Earlier this week, Nick Underhill of NewOrleans.football published a piece discussing New Orleans Saints wide receiver Juwan Johnson. Reportedly, Johnson has been preparing for a possible shift to tight end. Thursday evening, Johnson may have confirmed the position change on his social media accounts.
The 6-foot-4, 230-pound wideout joined the New Orleans Saints as an undrafted rookie ahead of the 2020 season. At the time of his signing, some considered that a shift to the tight end role might be best for him. He ended up making the practice squad as a receiver, and played over 180 offensive snaps last year in a season marred with complications at the position.
According to Pro Football Focus, Johnson’s usage was somewhat tight end-like. Though he lined up out wide 174 times, he played more run blocking snaps (99) than routes run (83). Johnson graded as an excellent perimeter run blocking over the season, finishing with an 88.7 grade and committing only one penalty.
He’s been a great blocker since college.
Time to give some love to the skill position players for the of the day! @oregonfootball Juwan Johnson takes out 2 defenders and leads the way for an 89 yard TD!! Also blocked well @coach_cristobal @CoachMirabal pic.twitter.com/moLteqt4Fi— Geoff Schwartz (@geoffschwartz) March 30, 2020
While the former Oregon and Penn State product showed great proficiency in the blocking game, including a couple solid performances in pass blocking, his receiving ability continues to evoke questions.
In college, Johnson was not noted for being a great contested pass catcher despite his size. Particularly on the perimeter. Last season with the Saints, Johnson received four contested targets, catching only one. Across all ten receiving opportunities, he reeled in only 4 passes and a passer rating of 57.2 when targeted. He also only hauled in 33% of contested catches his final season in college. Did he make some of those catches over the course of his career? Absolutely. But not with the consistency that separates someone in a challenging area of the game.

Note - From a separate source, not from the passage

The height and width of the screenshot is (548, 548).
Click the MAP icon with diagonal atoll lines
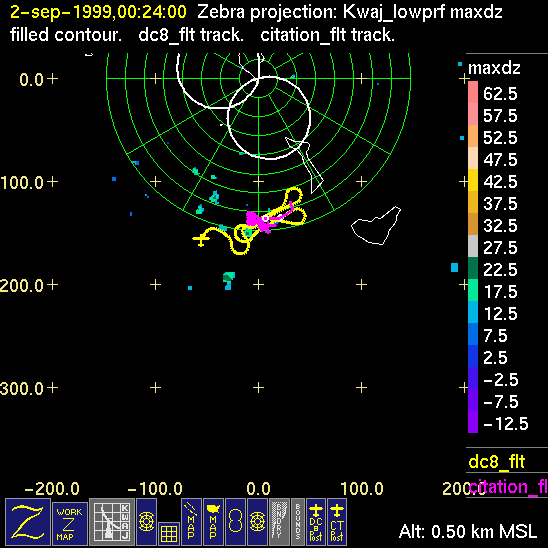[x=191, y=522]
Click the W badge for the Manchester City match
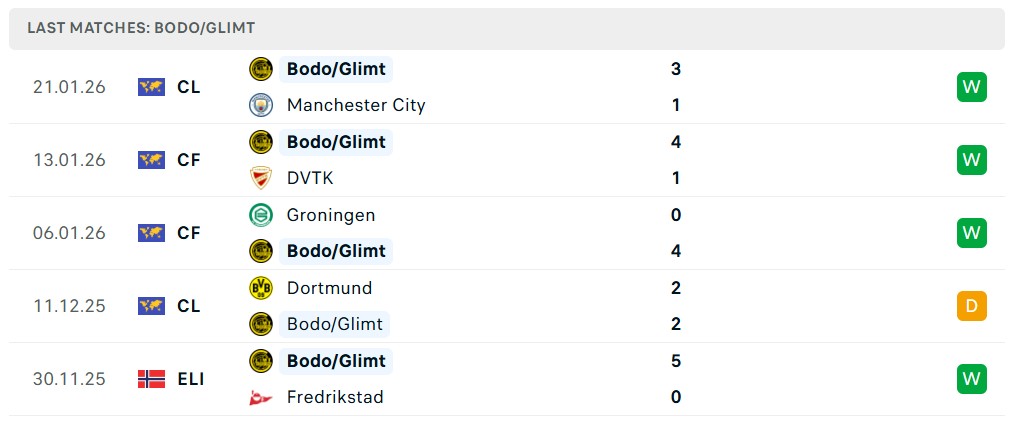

With an inconsistent track record as a pass catcher (albeit throughout a very tough season for rookies) perhaps a shift to tight end would play better into his strengths as a blocker and hard-nosed player. This could also allow Johnson to receive targets closer to the line of scrimmage. The question will then shift to his short-area quickness and ability to run the tight end route tree.
The Saints, and Saints fans this season, put a ton of emphasis on athleticism, some of which can be measured by the Relative Athletic Score metric developed by Kent Lee Plot. With the ability to look at Johnson’s combine numbers from 2020 in comparison to not only wide receivers but also against tight ends, there’s a clear benefit for him at the position.
If Juwan Johnson's social media post signifies the shift to tight end as we expect, here's something worth noting.— Ross Jackson (@RossJacksonNOLA) June 4, 2021
Johnson's RAS scores at WR (6.52) vs. at TE (7.79) pic.twitter.com/TdiV8l8hZ8
At receiver, Johnson scores 6.52 in overall grade. The overall grade is comprise of composite scores for size, explosion, agility, and speed. In those areas, he scored elite in the size category, okay in explosion and agility, and poor in speed (4.58 40 time).
However, as a tight end Johnson scores an overall of 7.79 including “good” in explosion and agility (which includes an elite 3-cone time for the position), an elite speed grading, and a poor measure when it comes to size, though size is mostly affected by his weight, which can be addressed (unlike height, where Johnson is already 6’4). The specification around the 3-cone timing is in reference to the questions about short-area quickness. This score suggests he has the natural tools to make the quick cuts necessary to run tighter routes with sudden changes in direction.
Perhaps it’s presumptive before actually seeing him take the field at the position, but if this change does come to fruition, it looks like there’s a chance it will put Juwan Johnson in a good spot to demonstrate what he does best. The move also separates him from a crowded wide receiver room, giving him the chance to stand out a bit more. Former New Orleans Saint Dan Arnold made this same adjustment and now he’s caught on with a couple of teams as a contributing (and starting) tight end. Can Juwan Johnson find similar success?